I spotted mention of a video-taped discussion with Tim Bray at W-JAX where he talks about RSS and Atom… and specifically the appeal of the Atom Publishing Protocol.

I transcribed his comments (starting about 3:20 into the clip) below:

Matthew Langham: What’s your take now, on let’s say, the syndication formats? Have you seen - what sort of outlook do you see for Atom or even for RSS and/or Atom?

Tim Bray: Right, okay, so RSS is the world’s most successful application of XML. You know - immensely, hugely successful. RSS, for simple, human-to-human, news-oriented blog feeds is perfectly satisfactory. It doesn’t work very well for me because I like to write my own XML and use XML syntax characters in my titles, so that blows up RSS readers.

So, the Atom syndication format is getting pretty good uptake. All the major blogging engines now support it - not all by default, but [unintelligible] them support them by default. But the interesting part of Atom is the Publishing Protocol

So the Publishing Protocol is an incredibly thin very simple layering over HTTP to pushing anything - words, pictures, movies - onto the web. What’s astounding is that we don’t have a good protocol for doing that. The closest thing is WebDAV. But WebDAV, the implementations are shaky, and the problem is that what we want to do is empower everything, starting with these things [holds up cellphone] to be publishing platforms.

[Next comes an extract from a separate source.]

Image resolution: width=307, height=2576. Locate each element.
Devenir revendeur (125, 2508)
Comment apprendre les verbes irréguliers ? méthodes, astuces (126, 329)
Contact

And so the big trick about Atom is if you want to put something new on the web, you don’t have to say its name. You just say, “Here’s the text, or here’s the bits for the picture” and the server comes back and says, “Okay, here’s where I put it, here’s the URL for where I put it.” So the server owns all the problems of managing the service…. a much better division of labor.

So the dream of Atom is easy to understand: Every cellphone, every camera, every spreadsheet, every word processor, every browser should now [have] a “Publish File.” You know, [it] should be: “File Save” and “File Publish.” Everything should be publishing-enabled. So Atom is the protocol to underlie that. And I think it’s going to work… you know, Google’s implementing it, Nokia’s going to implement it on the handsets.

The full video on YouTube can be found here: http://www.youtube.com/watch?v=C2sh2NV3q7s

One Response to “Tim Bray on RSS and Atom”

  1. Randy Charles Morin Says:

    Not too impressed. Angled brackets don’t blow up RSS readers, or at least any that I know of. Yes, some publishers don’t encode their XML properly and some readers don’t decode them properly. In fact, according to my Rmail stats, a much larger percentage of Atom is invalid than RSS.